GOAL OF THE EXERCISE ->
Return exactly the span of lines in the following data that opens with the line containing "#WJP (80, 821)" and closes with the line containing "18 (1085, 1128)". Include nothing else.

Collected data ->
◇ ◇ ◇ ◇ ◇ ◇ ◇

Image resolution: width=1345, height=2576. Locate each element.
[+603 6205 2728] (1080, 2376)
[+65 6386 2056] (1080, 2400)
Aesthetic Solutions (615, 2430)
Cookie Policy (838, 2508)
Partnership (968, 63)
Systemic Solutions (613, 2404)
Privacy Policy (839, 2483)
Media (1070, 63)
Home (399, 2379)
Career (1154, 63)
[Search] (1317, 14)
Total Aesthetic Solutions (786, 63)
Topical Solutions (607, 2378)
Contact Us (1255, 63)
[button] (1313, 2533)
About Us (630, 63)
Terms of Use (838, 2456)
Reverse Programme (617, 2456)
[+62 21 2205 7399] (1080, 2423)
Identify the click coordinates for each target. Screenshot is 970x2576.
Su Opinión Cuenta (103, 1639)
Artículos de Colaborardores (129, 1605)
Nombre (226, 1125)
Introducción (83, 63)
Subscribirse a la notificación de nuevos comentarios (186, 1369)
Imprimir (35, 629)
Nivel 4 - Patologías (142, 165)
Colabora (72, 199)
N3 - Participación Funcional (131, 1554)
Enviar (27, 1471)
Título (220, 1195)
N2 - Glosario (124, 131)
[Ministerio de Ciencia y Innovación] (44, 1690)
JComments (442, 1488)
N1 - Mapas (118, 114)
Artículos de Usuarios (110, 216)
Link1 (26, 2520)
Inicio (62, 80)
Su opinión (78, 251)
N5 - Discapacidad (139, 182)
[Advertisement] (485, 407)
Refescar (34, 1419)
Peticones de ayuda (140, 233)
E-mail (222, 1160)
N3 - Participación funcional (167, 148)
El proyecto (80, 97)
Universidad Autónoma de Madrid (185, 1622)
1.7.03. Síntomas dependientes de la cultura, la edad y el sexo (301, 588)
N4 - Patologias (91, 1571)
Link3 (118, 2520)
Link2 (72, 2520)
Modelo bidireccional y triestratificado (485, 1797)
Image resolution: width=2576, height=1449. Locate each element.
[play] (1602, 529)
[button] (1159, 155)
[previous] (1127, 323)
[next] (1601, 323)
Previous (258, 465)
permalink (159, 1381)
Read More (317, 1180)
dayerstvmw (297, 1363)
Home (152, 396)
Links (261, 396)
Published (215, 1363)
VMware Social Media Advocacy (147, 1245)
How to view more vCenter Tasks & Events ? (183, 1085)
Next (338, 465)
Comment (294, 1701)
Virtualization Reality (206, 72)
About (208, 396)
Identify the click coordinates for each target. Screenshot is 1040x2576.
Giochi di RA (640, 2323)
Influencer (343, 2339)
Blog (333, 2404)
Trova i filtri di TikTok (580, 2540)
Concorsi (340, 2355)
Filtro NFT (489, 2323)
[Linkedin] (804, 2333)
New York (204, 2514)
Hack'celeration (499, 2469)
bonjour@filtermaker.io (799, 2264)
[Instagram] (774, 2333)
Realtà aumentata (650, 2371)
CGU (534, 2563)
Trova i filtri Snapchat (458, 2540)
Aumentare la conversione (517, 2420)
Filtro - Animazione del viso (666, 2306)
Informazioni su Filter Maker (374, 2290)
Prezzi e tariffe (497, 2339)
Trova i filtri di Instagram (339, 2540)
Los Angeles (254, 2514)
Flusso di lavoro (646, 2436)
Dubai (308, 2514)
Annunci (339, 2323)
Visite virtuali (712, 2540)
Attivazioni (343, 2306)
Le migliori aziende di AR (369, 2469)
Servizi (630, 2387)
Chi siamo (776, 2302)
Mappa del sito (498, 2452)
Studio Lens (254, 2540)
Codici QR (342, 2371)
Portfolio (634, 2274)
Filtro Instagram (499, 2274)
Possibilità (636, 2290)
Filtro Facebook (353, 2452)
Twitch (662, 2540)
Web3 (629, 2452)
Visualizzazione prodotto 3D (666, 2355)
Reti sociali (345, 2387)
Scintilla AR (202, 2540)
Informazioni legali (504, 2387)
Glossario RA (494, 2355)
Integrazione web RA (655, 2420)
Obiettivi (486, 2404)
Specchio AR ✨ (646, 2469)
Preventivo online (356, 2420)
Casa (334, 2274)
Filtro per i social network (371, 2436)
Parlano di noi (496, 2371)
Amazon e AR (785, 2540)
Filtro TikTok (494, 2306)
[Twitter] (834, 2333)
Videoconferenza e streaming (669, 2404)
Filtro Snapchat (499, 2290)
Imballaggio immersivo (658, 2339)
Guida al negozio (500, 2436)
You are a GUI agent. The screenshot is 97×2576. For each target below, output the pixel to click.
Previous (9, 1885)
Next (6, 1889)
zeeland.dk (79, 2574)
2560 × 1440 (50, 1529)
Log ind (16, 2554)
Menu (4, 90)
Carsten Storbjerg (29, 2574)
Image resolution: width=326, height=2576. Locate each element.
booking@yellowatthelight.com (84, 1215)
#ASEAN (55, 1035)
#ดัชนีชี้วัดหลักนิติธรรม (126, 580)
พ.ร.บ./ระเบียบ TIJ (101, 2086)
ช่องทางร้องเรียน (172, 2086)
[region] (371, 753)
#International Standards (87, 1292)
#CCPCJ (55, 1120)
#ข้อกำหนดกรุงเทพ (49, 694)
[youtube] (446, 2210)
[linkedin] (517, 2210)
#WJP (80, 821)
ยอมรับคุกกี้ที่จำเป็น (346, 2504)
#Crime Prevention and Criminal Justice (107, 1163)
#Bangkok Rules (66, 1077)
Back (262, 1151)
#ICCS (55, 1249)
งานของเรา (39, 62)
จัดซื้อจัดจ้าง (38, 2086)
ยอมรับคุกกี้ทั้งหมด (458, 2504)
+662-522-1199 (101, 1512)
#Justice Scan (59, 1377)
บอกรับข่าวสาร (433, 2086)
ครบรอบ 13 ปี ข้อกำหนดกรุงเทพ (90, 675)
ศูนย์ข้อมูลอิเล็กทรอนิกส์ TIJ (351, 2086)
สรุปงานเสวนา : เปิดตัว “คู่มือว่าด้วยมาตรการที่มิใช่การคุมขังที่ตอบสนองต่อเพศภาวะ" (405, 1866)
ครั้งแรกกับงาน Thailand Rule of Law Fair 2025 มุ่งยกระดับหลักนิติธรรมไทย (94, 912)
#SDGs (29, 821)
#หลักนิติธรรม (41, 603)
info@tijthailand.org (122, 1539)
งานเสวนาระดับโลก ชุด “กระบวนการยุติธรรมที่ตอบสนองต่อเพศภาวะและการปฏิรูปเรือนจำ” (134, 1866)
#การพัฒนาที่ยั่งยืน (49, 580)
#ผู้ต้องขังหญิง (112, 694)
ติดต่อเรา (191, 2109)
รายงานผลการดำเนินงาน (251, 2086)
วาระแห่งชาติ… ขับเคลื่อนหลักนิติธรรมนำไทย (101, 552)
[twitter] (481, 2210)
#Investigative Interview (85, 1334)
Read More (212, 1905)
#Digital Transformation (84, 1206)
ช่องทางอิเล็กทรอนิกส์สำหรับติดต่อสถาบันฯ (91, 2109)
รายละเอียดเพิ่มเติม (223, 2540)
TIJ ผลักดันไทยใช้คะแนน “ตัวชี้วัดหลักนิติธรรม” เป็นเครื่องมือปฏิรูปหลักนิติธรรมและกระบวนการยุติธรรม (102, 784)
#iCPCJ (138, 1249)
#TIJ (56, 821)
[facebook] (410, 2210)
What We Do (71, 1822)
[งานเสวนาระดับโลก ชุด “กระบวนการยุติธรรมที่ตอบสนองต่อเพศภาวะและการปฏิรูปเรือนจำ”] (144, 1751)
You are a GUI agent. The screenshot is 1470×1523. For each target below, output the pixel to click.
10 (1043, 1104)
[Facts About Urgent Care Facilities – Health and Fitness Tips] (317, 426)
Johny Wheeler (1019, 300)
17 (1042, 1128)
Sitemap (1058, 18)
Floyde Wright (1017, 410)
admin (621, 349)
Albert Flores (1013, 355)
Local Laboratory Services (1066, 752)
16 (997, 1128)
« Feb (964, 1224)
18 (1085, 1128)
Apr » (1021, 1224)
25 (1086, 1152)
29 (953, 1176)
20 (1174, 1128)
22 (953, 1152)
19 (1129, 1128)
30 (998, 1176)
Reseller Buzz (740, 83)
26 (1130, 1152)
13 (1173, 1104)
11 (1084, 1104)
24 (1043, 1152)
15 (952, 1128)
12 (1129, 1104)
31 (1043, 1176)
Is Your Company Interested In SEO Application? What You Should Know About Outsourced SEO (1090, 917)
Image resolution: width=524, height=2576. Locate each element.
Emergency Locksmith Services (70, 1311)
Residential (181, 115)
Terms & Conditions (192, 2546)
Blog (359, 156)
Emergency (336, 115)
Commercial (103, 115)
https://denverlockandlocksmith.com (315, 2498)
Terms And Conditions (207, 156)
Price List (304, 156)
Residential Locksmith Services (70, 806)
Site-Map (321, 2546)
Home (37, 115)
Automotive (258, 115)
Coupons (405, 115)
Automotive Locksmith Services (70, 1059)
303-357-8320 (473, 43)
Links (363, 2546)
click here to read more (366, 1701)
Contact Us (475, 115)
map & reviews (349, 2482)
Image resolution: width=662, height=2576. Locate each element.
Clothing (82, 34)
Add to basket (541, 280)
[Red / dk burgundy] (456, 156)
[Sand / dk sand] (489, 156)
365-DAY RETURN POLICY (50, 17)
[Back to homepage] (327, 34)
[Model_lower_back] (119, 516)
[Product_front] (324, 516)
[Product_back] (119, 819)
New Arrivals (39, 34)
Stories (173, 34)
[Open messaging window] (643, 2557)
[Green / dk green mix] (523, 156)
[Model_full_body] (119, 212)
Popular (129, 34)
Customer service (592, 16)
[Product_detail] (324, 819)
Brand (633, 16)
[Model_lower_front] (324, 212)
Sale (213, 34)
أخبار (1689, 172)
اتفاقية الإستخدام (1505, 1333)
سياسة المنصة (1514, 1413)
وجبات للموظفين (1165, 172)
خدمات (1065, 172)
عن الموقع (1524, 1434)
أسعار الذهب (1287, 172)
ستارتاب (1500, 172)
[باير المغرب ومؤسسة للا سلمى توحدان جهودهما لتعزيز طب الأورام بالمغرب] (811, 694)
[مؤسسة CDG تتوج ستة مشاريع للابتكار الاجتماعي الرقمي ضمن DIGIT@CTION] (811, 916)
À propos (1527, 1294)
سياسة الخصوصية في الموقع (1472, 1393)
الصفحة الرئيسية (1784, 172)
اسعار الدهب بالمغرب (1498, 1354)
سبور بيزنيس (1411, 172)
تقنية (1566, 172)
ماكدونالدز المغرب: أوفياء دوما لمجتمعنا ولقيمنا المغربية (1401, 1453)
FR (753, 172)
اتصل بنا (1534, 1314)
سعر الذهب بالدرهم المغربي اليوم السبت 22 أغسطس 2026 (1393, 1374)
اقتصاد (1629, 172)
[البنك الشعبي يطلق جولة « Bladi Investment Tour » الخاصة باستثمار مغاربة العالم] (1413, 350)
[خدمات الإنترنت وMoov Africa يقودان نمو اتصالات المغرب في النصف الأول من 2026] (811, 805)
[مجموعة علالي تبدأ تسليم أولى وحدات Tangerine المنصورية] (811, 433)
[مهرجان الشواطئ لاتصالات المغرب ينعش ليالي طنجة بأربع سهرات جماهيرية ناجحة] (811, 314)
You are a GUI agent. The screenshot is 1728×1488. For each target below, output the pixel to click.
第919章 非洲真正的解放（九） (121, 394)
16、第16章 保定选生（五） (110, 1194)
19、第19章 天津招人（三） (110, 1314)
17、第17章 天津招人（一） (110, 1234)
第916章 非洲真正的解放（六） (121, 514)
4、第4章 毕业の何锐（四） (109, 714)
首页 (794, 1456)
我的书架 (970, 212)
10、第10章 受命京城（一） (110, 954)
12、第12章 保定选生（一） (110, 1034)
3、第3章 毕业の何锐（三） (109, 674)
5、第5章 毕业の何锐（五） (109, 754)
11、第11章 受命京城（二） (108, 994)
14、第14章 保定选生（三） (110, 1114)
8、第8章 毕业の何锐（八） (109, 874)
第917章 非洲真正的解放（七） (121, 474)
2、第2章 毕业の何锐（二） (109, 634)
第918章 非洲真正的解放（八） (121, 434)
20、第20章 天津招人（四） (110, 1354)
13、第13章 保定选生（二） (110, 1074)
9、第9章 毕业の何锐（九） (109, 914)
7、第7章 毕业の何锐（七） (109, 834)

◇ ◇ ◇ ◇ ◇ ◇ ◇

RESPONSE BOX ->
#WJP (80, 821)
ยอมรับคุกกี้ที่จำเป็น (346, 2504)
#Crime Prevention and Criminal Justice (107, 1163)
#Bangkok Rules (66, 1077)
Back (262, 1151)
#ICCS (55, 1249)
งานของเรา (39, 62)
จัดซื้อจัดจ้าง (38, 2086)
ยอมรับคุกกี้ทั้งหมด (458, 2504)
+662-522-1199 (101, 1512)
#Justice Scan (59, 1377)
บอกรับข่าวสาร (433, 2086)
ครบรอบ 13 ปี ข้อกำหนดกรุงเทพ (90, 675)
ศูนย์ข้อมูลอิเล็กทรอนิกส์ TIJ (351, 2086)
สรุปงานเสวนา : เปิดตัว “คู่มือว่าด้วยมาตรการที่มิใช่การคุมขังที่ตอบสนองต่อเพศภาวะ" (405, 1866)
ครั้งแรกกับงาน Thailand Rule of Law Fair 2025 มุ่งยกระดับหลักนิติธรรมไทย (94, 912)
#SDGs (29, 821)
#หลักนิติธรรม (41, 603)
info@tijthailand.org (122, 1539)
งานเสวนาระดับโลก ชุด “กระบวนการยุติธรรมที่ตอบสนองต่อเพศภาวะและการปฏิรูปเรือนจำ” (134, 1866)
#การพัฒนาที่ยั่งยืน (49, 580)
#ผู้ต้องขังหญิง (112, 694)
ติดต่อเรา (191, 2109)
รายงานผลการดำเนินงาน (251, 2086)
วาระแห่งชาติ… ขับเคลื่อนหลักนิติธรรมนำไทย (101, 552)
[twitter] (481, 2210)
#Investigative Interview (85, 1334)
Read More (212, 1905)
#Digital Transformation (84, 1206)
ช่องทางอิเล็กทรอนิกส์สำหรับติดต่อสถาบันฯ (91, 2109)
รายละเอียดเพิ่มเติม (223, 2540)
TIJ ผลักดันไทยใช้คะแนน “ตัวชี้วัดหลักนิติธรรม” เป็นเครื่องมือปฏิรูปหลักนิติธรรมและกระบวนการยุติธรรม (102, 784)
#iCPCJ (138, 1249)
#TIJ (56, 821)
[facebook] (410, 2210)
What We Do (71, 1822)
[งานเสวนาระดับโลก ชุด “กระบวนการยุติธรรมที่ตอบสนองต่อเพศภาวะและการปฏิรูปเรือนจำ”] (144, 1751)
You are a GUI agent. The screenshot is 1470×1523. For each target below, output the pixel to click.
10 (1043, 1104)
[Facts About Urgent Care Facilities – Health and Fitness Tips] (317, 426)
Johny Wheeler (1019, 300)
17 (1042, 1128)
Sitemap (1058, 18)
Floyde Wright (1017, 410)
admin (621, 349)
Albert Flores (1013, 355)
Local Laboratory Services (1066, 752)
16 (997, 1128)
« Feb (964, 1224)
18 (1085, 1128)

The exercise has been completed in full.